'''

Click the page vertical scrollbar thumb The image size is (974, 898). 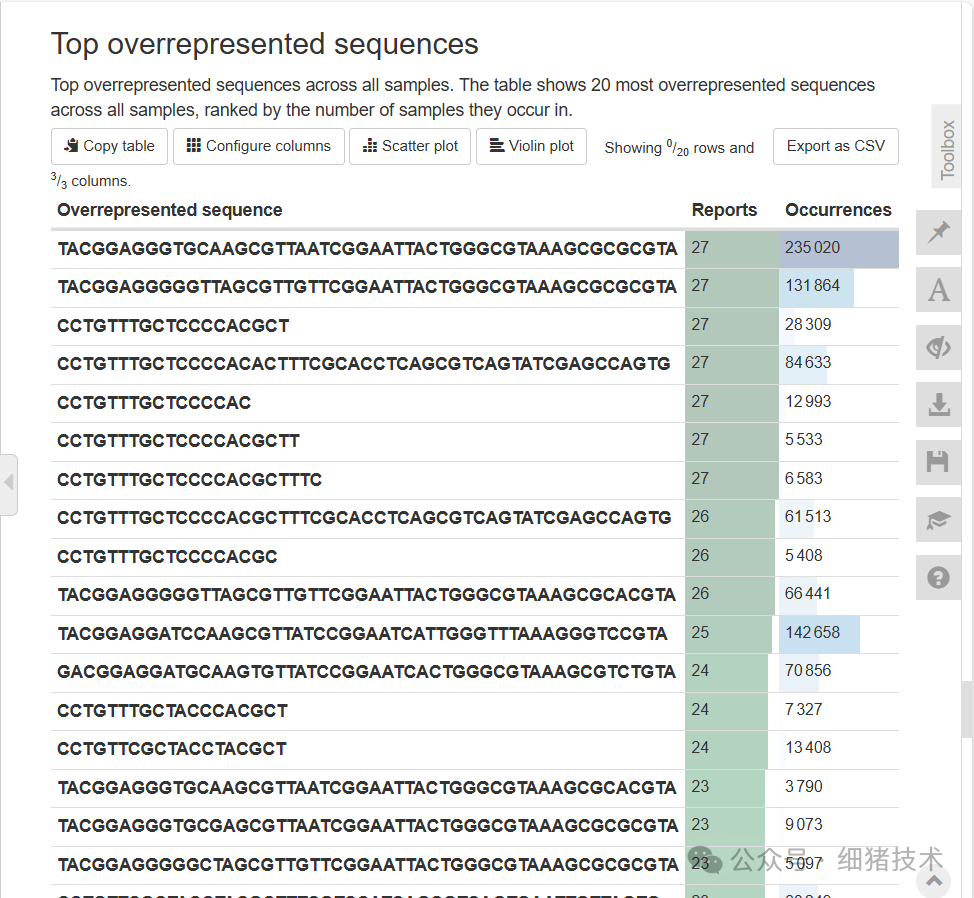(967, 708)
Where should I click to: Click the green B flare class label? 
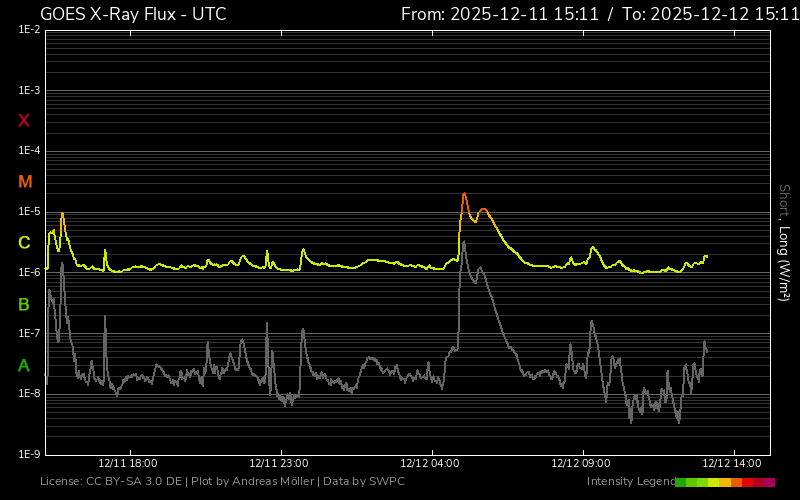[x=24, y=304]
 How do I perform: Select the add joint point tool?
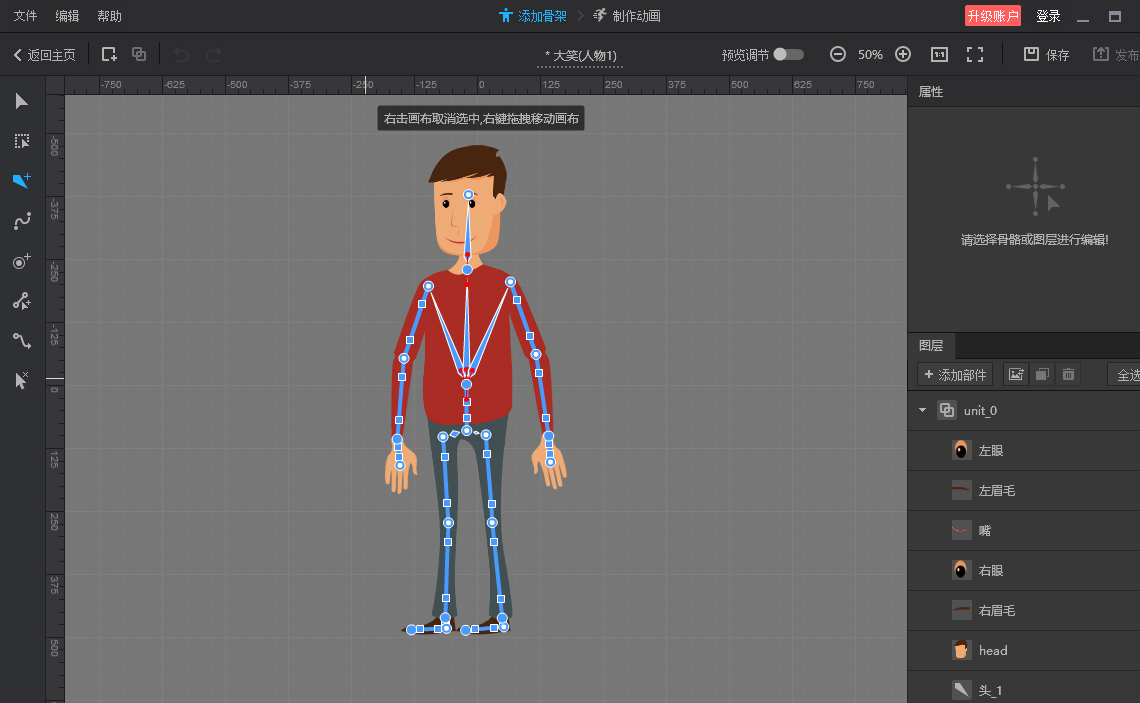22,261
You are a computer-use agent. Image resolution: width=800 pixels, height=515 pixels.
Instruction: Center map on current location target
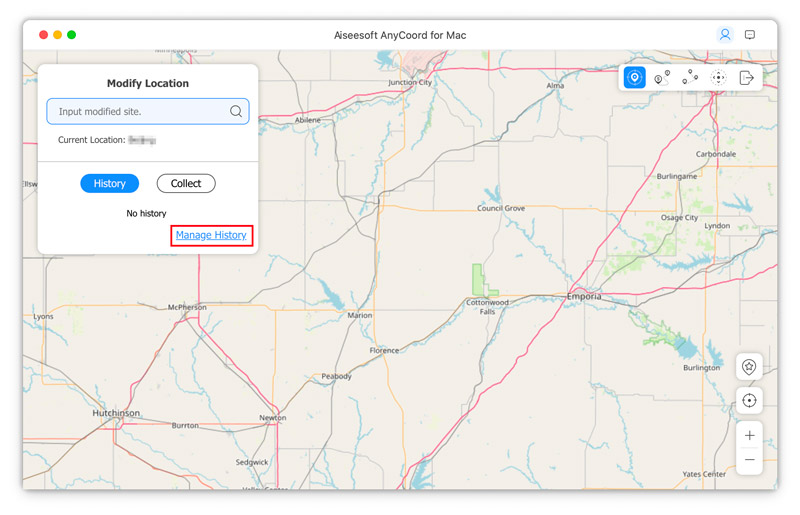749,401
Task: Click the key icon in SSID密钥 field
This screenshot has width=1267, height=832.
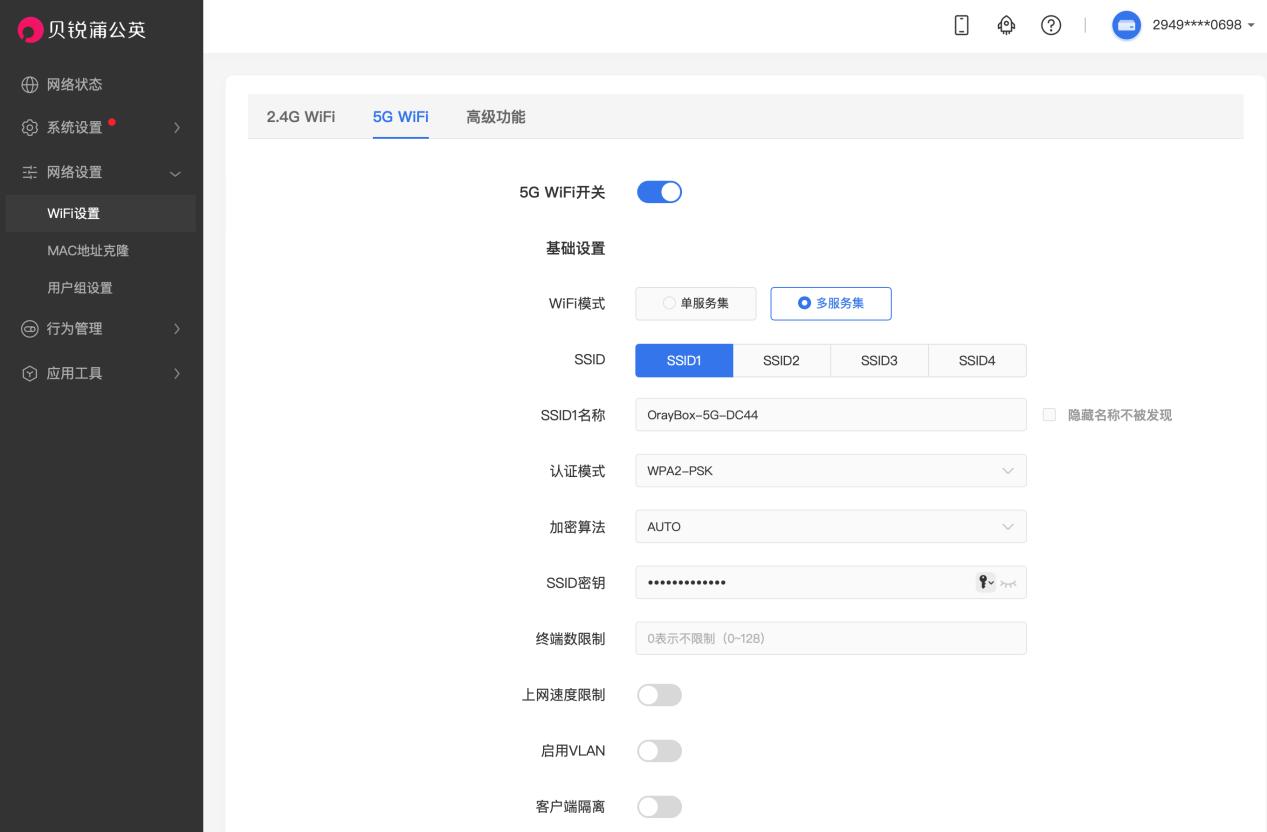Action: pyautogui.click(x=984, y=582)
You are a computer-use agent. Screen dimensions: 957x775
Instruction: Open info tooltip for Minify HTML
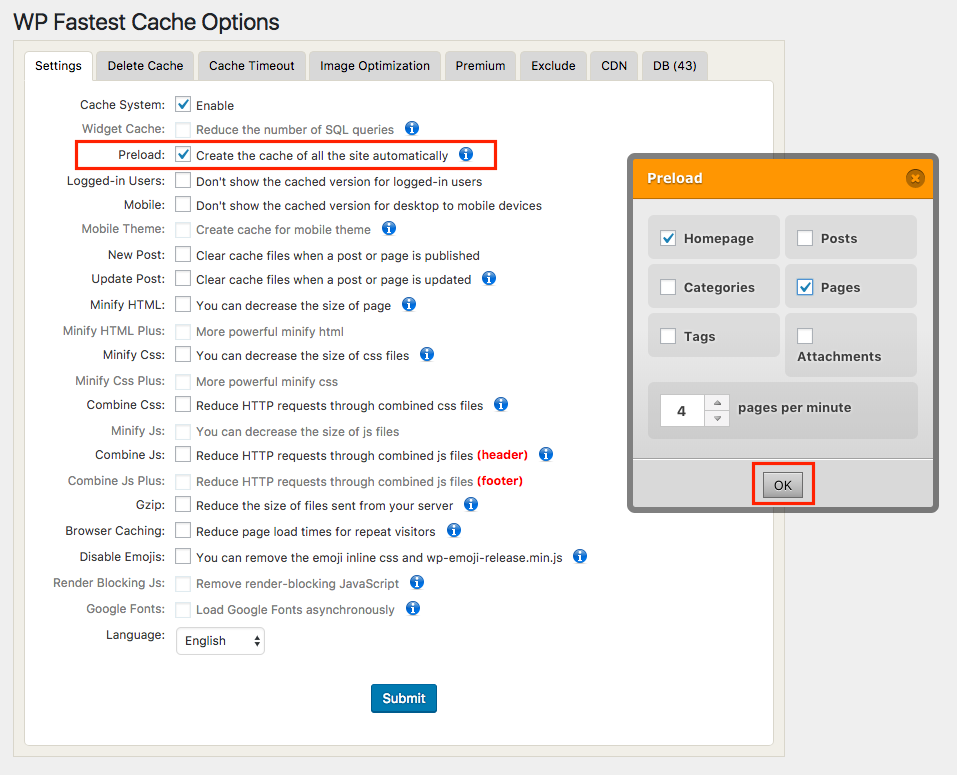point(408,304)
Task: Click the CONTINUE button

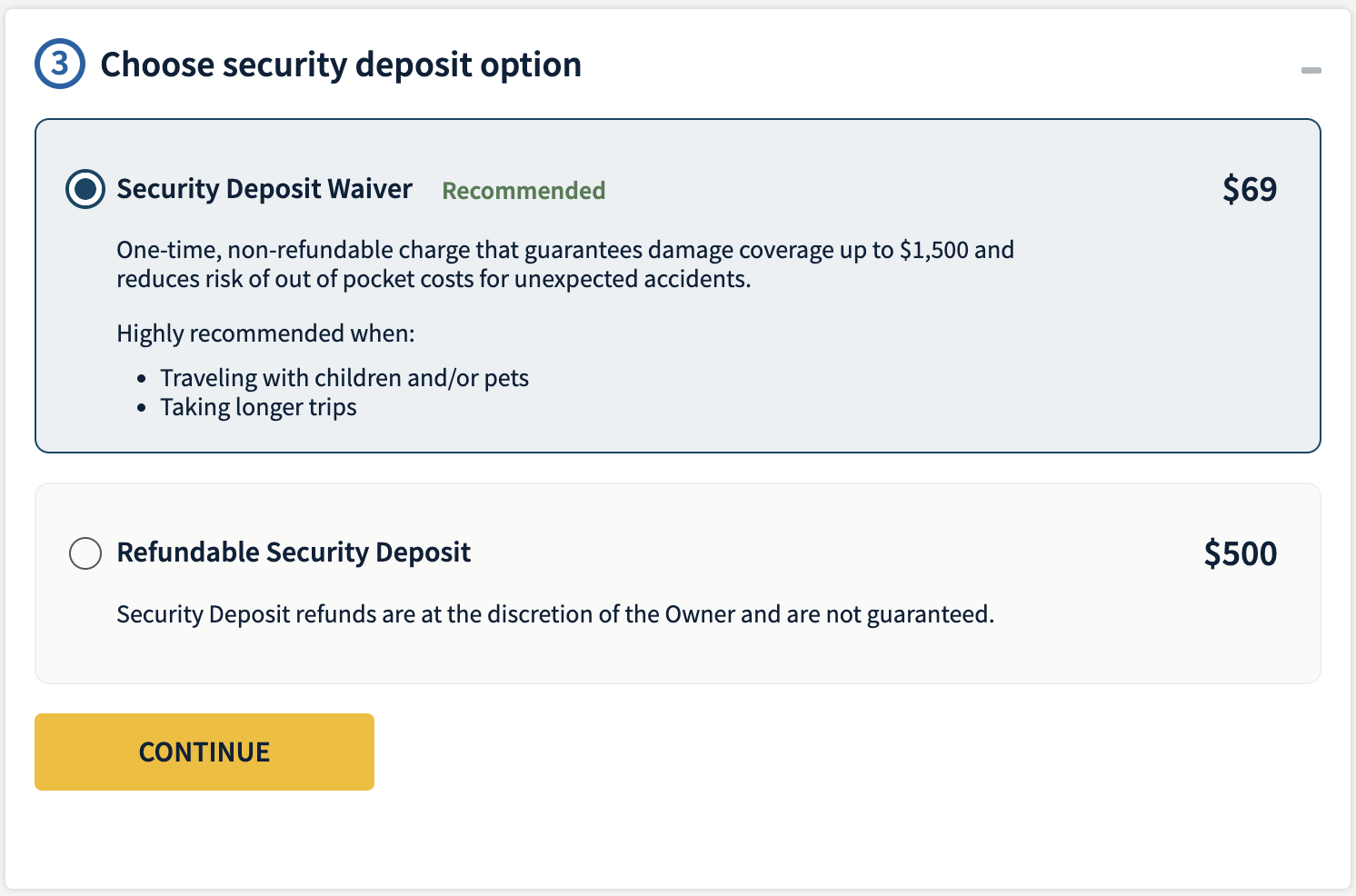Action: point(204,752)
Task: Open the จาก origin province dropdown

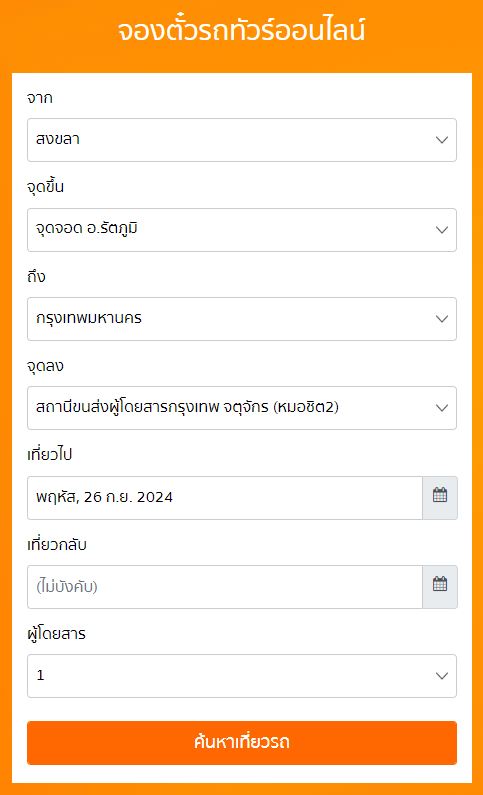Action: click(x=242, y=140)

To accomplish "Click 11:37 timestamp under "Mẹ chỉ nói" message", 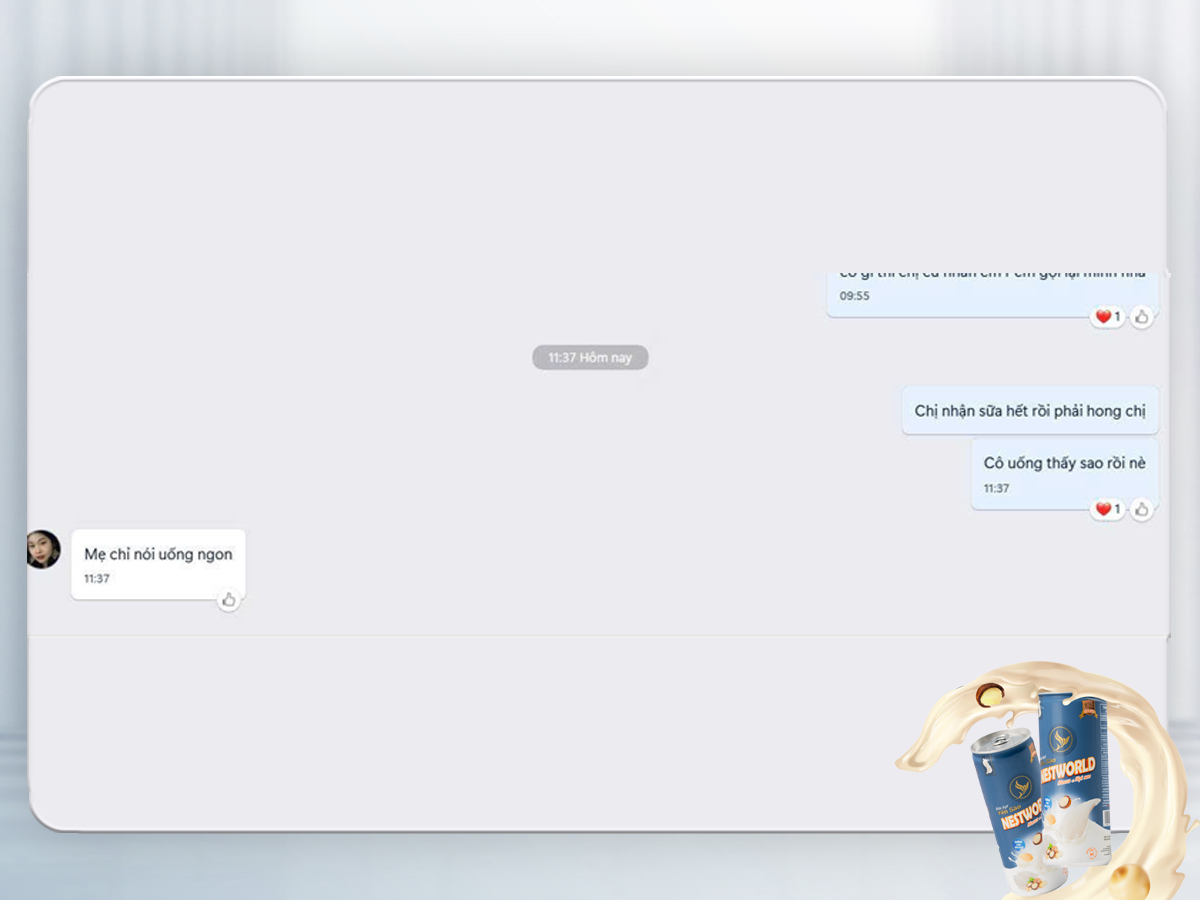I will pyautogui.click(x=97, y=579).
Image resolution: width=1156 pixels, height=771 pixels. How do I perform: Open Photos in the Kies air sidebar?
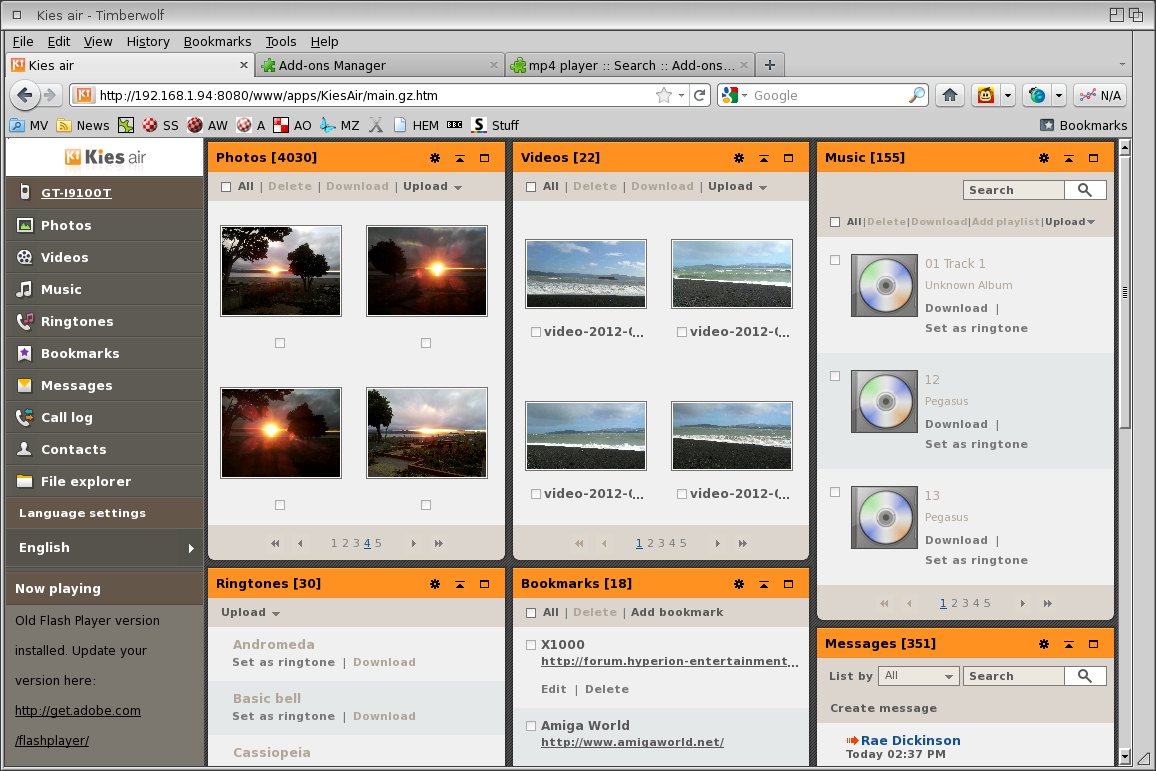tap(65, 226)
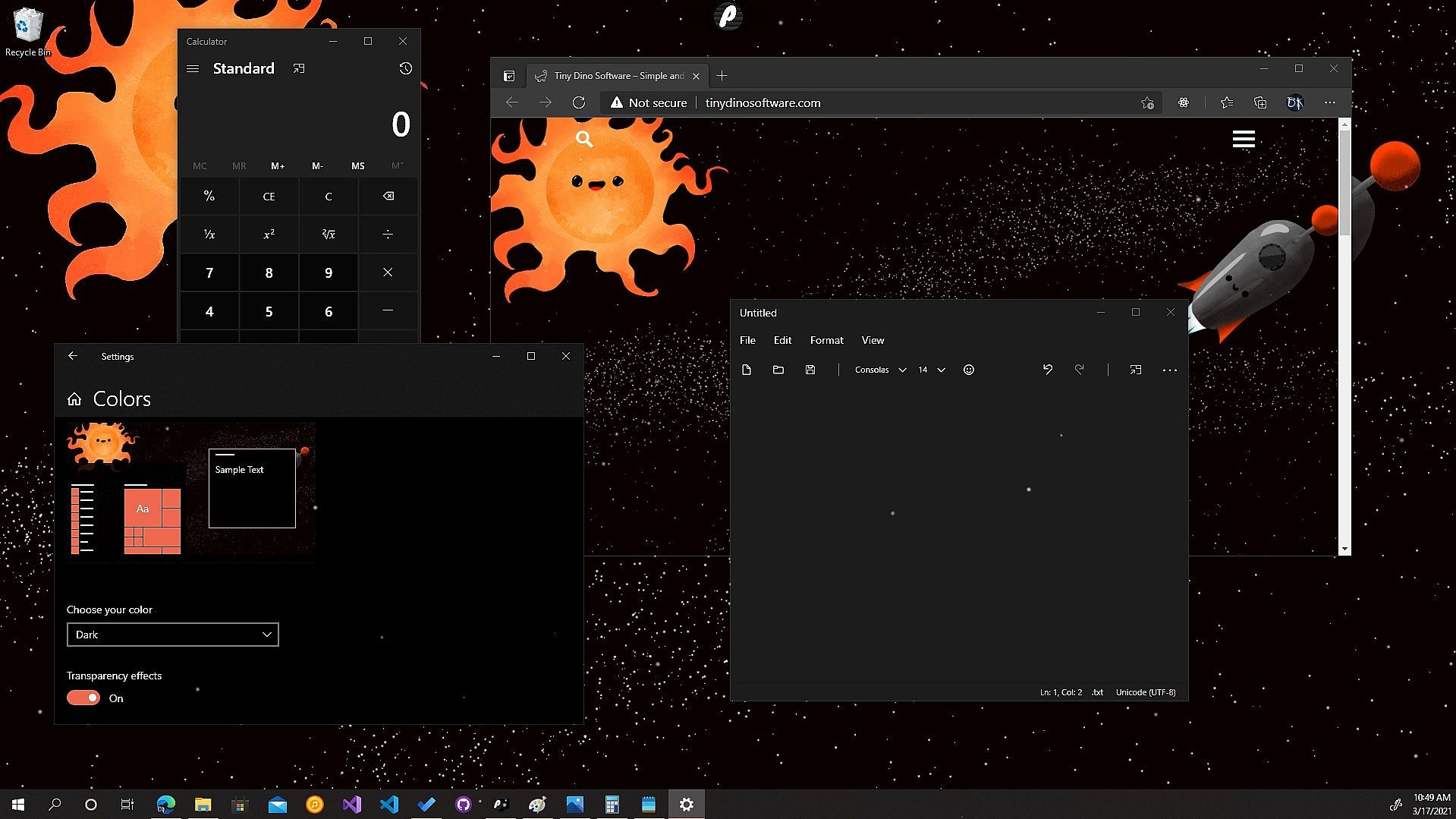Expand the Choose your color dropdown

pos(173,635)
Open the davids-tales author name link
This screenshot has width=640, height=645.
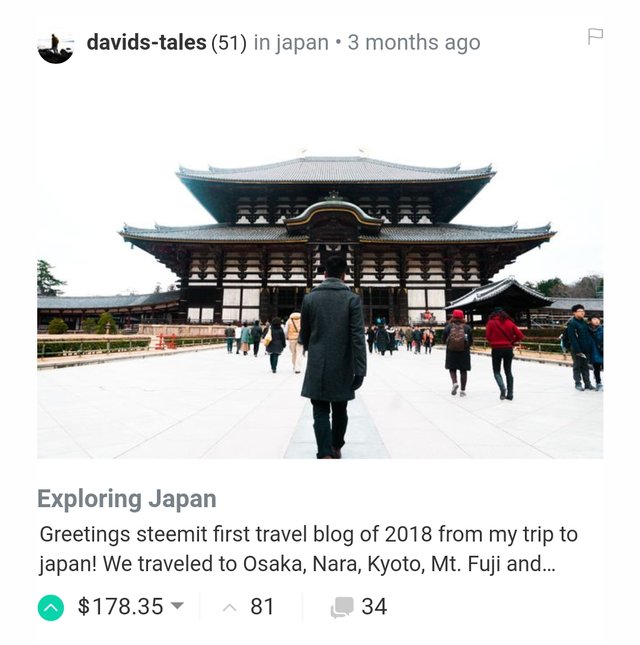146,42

'''

PROBLEM REQUIREMENTS —
Using the material, show each line where the string "computer" can be found.

WRITTEN SOLUTION —
You are a computer-use agent. Image resolution: width=800 pixels, height=515 pixels.
You are a computer-use agent. Screen dimensions: 957x775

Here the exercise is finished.